Bunnies in the headlights

Blogging is hard going. These days for yours truly, anyway. When I blog stuff, it is usually because I strongly feel about the stuff I am blogging. Actually, I need the righteous anger and indignation to make a halfway decent post, so strong feelings about stuff helps.


I've been following the blogs for a good three years now, writing my own for just over a year. And in all that time I've been incensed, insulted, shocked (shocked, I tell you) and angry. But mostly I've been hopeful. Hopeful, because there's a large body of blogs out there, that report and analyze the news in ways that are hard to come by in (if not completely missing from) the normal everyday news outlets. You know, the ones we bloggers lovingly refer to as the MSM. Hopeful, because maybe, we can effect a change in thinking, we can influence our nations into trying to recover what the party people of the baby boom generations have so callously squandered. But a pair of news items, blogged here and here, have sort of knocked the wind out of my blogging.

First, there was the interview with cardinal Simonis, a man I respect tremendously for his candour and (usually) his wisdom. In the interview he praised muslims for having a 'lofty idea of their religion' and was seriously advocating an alliance with islam to combat the effect of secularism gone too far.

The interviews was published in NRC Handelsblad, highly respected by the general populace, but a staunch defender of the multiculturalist dream world in the same way as the British Guardian. This may well have influenced the tone of the interview published. And subsequent quotes of the cardinal indeed seem to suggest some level of realism. But still, the denial of the fundamentally anti-christian and anti-jewish character of islam was as exasperating to read as it was par for the course in Dutch public discourse.

Then there was that hearing on the independence of Kosovo. During those hearings it became clear that the US, rather then being an ally, is set to throw Europe to the wolves. In the words of Tom Lantos:
The United States' principles are universal, and in this instance, the United States stands foursquare for the creation of an overwhelmingly Muslim country in the very heart of Europe.

# RAW DATA
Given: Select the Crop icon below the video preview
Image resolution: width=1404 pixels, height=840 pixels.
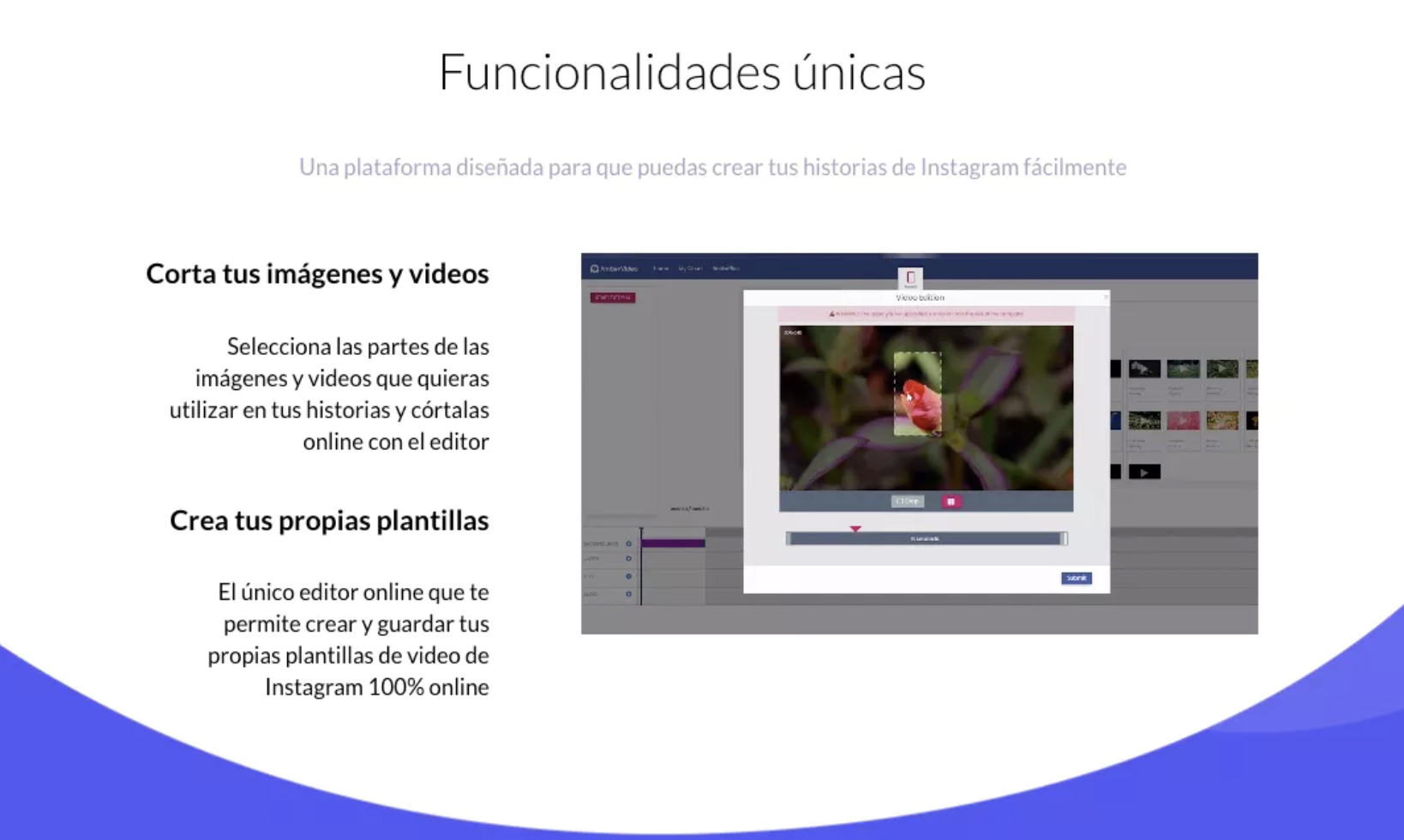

# GOAL
Resume the blog post about losing heart for blogging, writing on from after the Tom Lantos quotation.

# TASK OUTPUT
Yes, thank you Tom, that is exactly what Europe needs right now: a place where it will be extremely difficult for our intelligence and law and order services to keep tabs on those facsimiles of human life that would blow holes in our market squares because we do not all sport a beard or a burkha.

The funny thing about this hearing was the fact that support for this brilliant idea was not solely attributable to the left wing of US politics. Much of the support was to be found on the republican side of the issue. Dana Rohrbacher (R-CA):
The Albanians have a right to control their destinies. We are pushing them in the right direction.
Moreover, the most poignant points of criticism came from the left. Diane Edith Watson (D-CA):
There is broad international consensus that the status quo in Kosovo will ultimately lead to upheaval if not resolved. But I do not understand is why our State Department would seek to remedy the situation by accelerating that upheaval... That one word [independence] in an instant makes Kosovo's Albanian population winners and Kosovo's Serbs losers.

If the goal of our strategy in the Balkans is to promote ethnic cooperation and reduce conflict, this seems like a singularly misguided strategy...

I know this doesn't reflect all of the US. We here at KV get enough comments and email especially from the US, that offer support and words of encouragement. But there is no denying the deep feeling of disappointment, when representatives covering the entire US political spectrum are advocating a feelgood idea of creating an independent state that will surely turn out to be Gaza-on-the-Danube (or some such, topography is not one of my strengths).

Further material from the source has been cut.